Lorsque la princesse de Montlaur l’eut quittée, nous l’avons dit, Jeanne avait écrit ces mots à Herman :

« Tout est perdu. Il n’y a plus d’espoir… vous ne mourrez pas seul. On vous rapportera cette nuit la croix de votre mère… »

Désespérant de l’avenir, la malheureuse femme était décidée à partager le sort d’Herman, à mourir avec lui, pure et sans tache.

Les événements s’étaient tellement pressés dans cette fatale journée, que madame de Bracciano se trouvait sous l’influence d’une sorte d’ivresse fiévreuse. Tantôt elle marchait avec agitation, tantôt elle retombait accablée… Elle attendait avec anxiété que la nuit fût assez avancée pour pouvoir sortir de chez elle par un petit escalier dérobé qui, de son cabinet de toilette, descendait dans la cour des remises. Par un hasard qui servait ses desseins, une de ses femmes, récemment mariée, recevait quelques personnes, et donnait une sorte de petite fête aux communs. Jeanne pensa qu’à l’aide d’une mante et d’un chapeau, elle pourrait être prise par le portier pour une des personnes qui avaient assisté à la réunion dont on a parlé. Il était près d’une heure du matin… Jeanne souleva le rideau de sa fenêtre pour voir si la loge du concierge était encore éclairée. Elle avait hâte de partir.

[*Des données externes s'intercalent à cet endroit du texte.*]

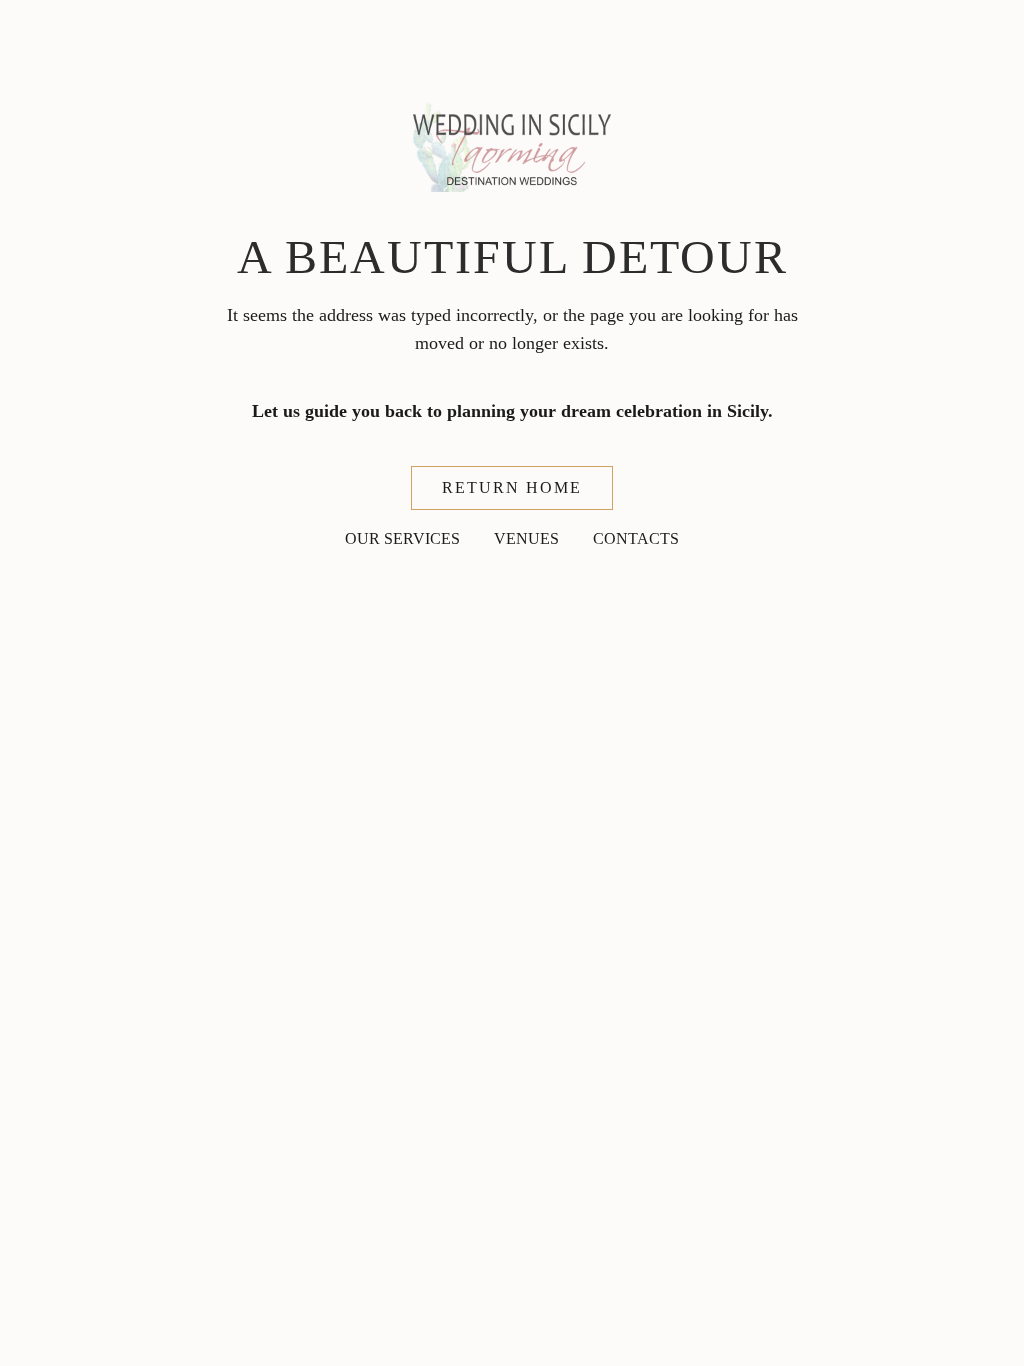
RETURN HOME (512, 487)
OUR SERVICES (402, 538)
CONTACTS (636, 538)
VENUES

Après avoir éveillé toutes les espérances d’Herman par sa première lettre, elle venait de le replonger dans un abîme de douleurs. Elle regardait comme un devoir d’aller mourir avec lui. Une heure sonna… une faible lumière éclairait la cour… Jeanne crut le moment favorable pour son départ. Dans sa chambre, il y avait deux portraits, celui de sa tante, celui de sa mère, qu’elle avait à peine connue… Avant de partir, Jeanne s’agenouilla devant ces portraits. Ses larmes, depuis longtemps comprimées, coulèrent abondamment. Elle se sentit soulagée.

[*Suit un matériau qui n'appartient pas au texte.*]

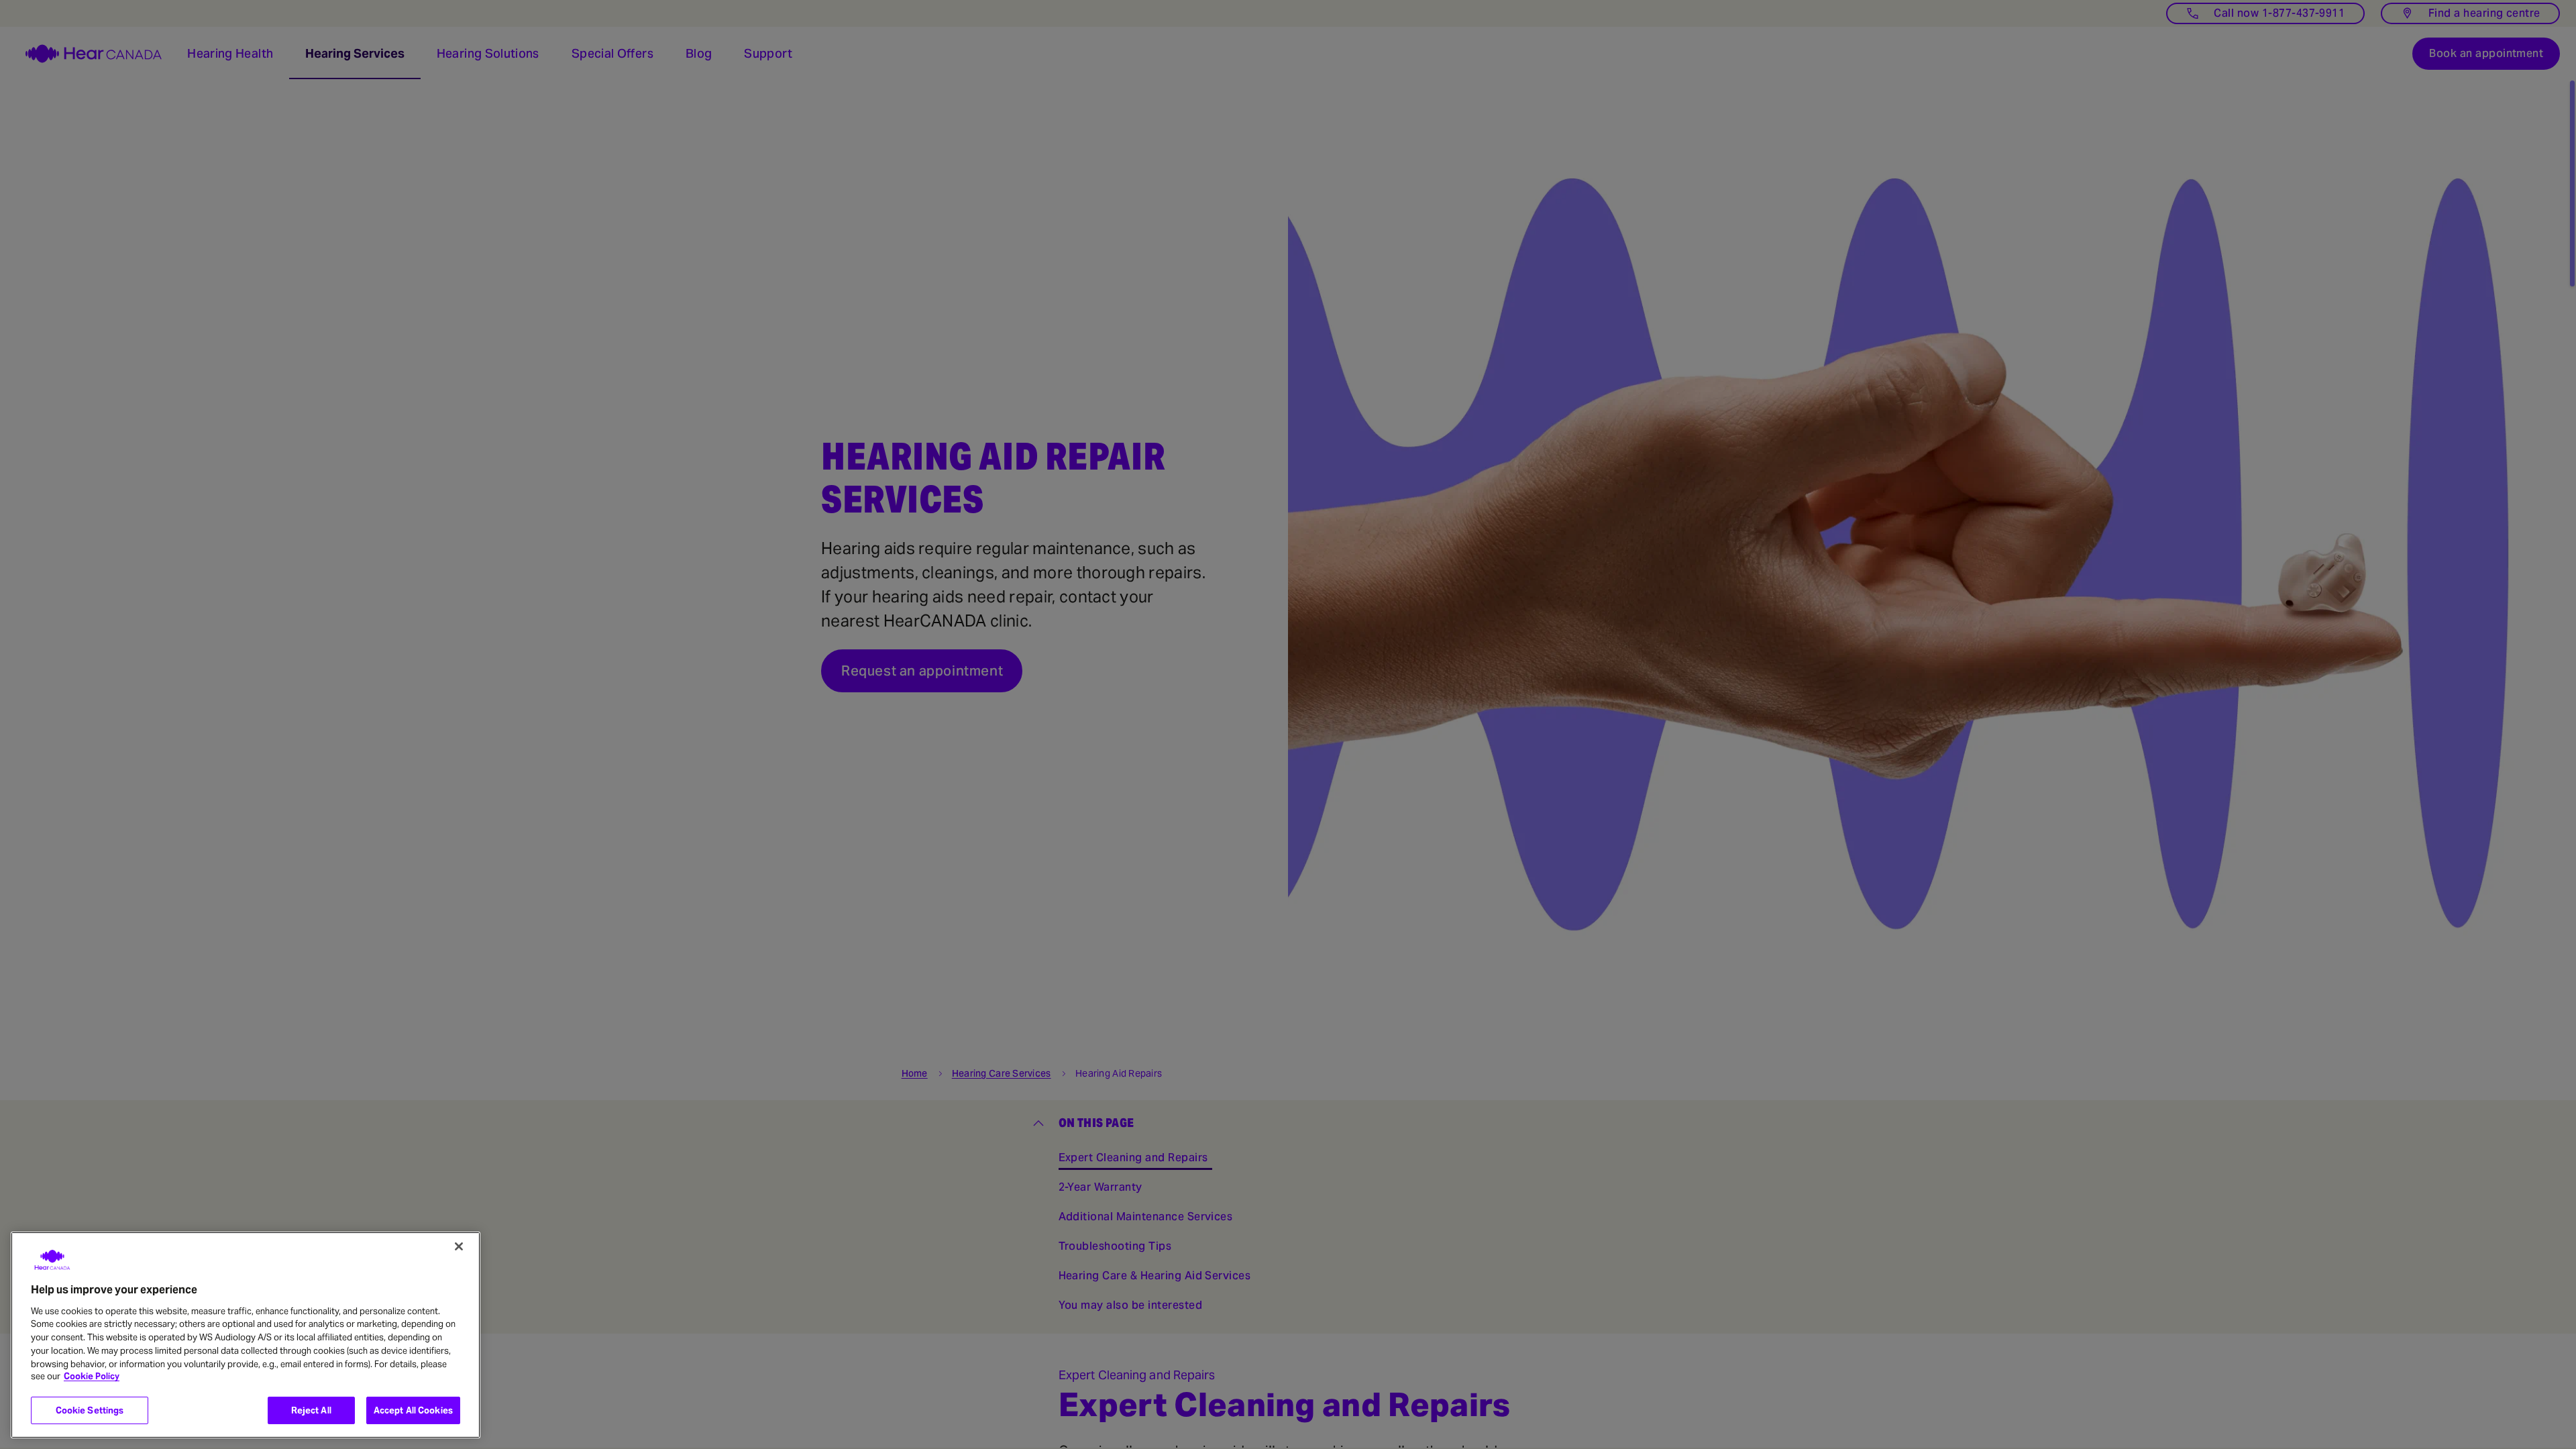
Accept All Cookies (413, 1410)
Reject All (311, 1410)
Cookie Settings (90, 1410)
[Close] (459, 1246)
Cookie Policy (91, 1377)
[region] (245, 1335)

— Ma mère, pardon ! et à vous, ma seconde mère, pardon ! dit-elle à voix basse, à travers les sanglots qui la suffoquaient. Votre fille va commettre une grande faute… Vous prierez pour elle… et peut-être Dieu me pardonnera-t-il d’avoir attenté à mes jours…

Puis Jeanne brûla les pages d’un album où elle avait écrit quelques-unes de ses rêveries de jeune fille… elle posa sur son secrétaire une lettre pour la princesse de Montlaur. Cette lettre renfermait ses dernières volontés. Cette chambre ne rappelait à Jeanne aucun doux souvenir, et pourtant elle éprouvait une émotion navrante en la quittant. Jeanne allait prendre sa mante, lorsqu’on frappa à la porte de sa chambre ; elle entendit la voix de son mari qui demandait si on pouvait entrer. Immobile… croyant M. de Bracciano instruit de son dessein, elle n’eut pas la force de faire un pas… Le duc, pensant qu’elle était couchée et endormie, ouvrit la porte… Frappé de la pâleur, de l’altération des traits de sa femme… il ne put s’empêcher de s’écrier : — Qu’avez-vous, madame ?

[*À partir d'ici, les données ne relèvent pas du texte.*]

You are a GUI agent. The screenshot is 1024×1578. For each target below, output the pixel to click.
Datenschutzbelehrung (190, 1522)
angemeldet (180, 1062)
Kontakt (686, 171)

Jeanne, sentant, à la vue de son mari, tous ses ressentiments se soulever, s’écria : — Que voulez-vous, monsieur ? Ne puis-je, mon Dieu ! rester au moins seule chez moi ?

— Madame, dit M. de Bracciano, pardonnez-moi mon indiscrétion, mais ce que j’ai à vous dire est tellement grave…

— Monsieur, s’écria Jeanne, je suis souffrante… j’ai besoin de repos… je vous prie, je vous supplie de vous retirer…

— Quanti vous m’aurez entendu, madame, vous ne regretterez pas les moments que vous m’accordez.

— Mais au nom du ciel, monsieur, que voulez-vous donc encore de moi ? C’est une torture odieuse…

— Depuis notre dernière entrevue, madame, j’ai réfléchi à la demande de divorce que vous m’avez faite… La franchise de vos aveux m’a prouvé que notre union ne pourrait être désormais que très-malheureuse. Mon premier mouvement avait été de m’opposer à toute séparation… Je savais le prix du trésor que j’aurais perdu… Maintenant, plus calme, je pense en effet, madame, que j’avais tort d’abuser du pouvoir que me donne la loi pour vous obliger à vivre auprès de moi…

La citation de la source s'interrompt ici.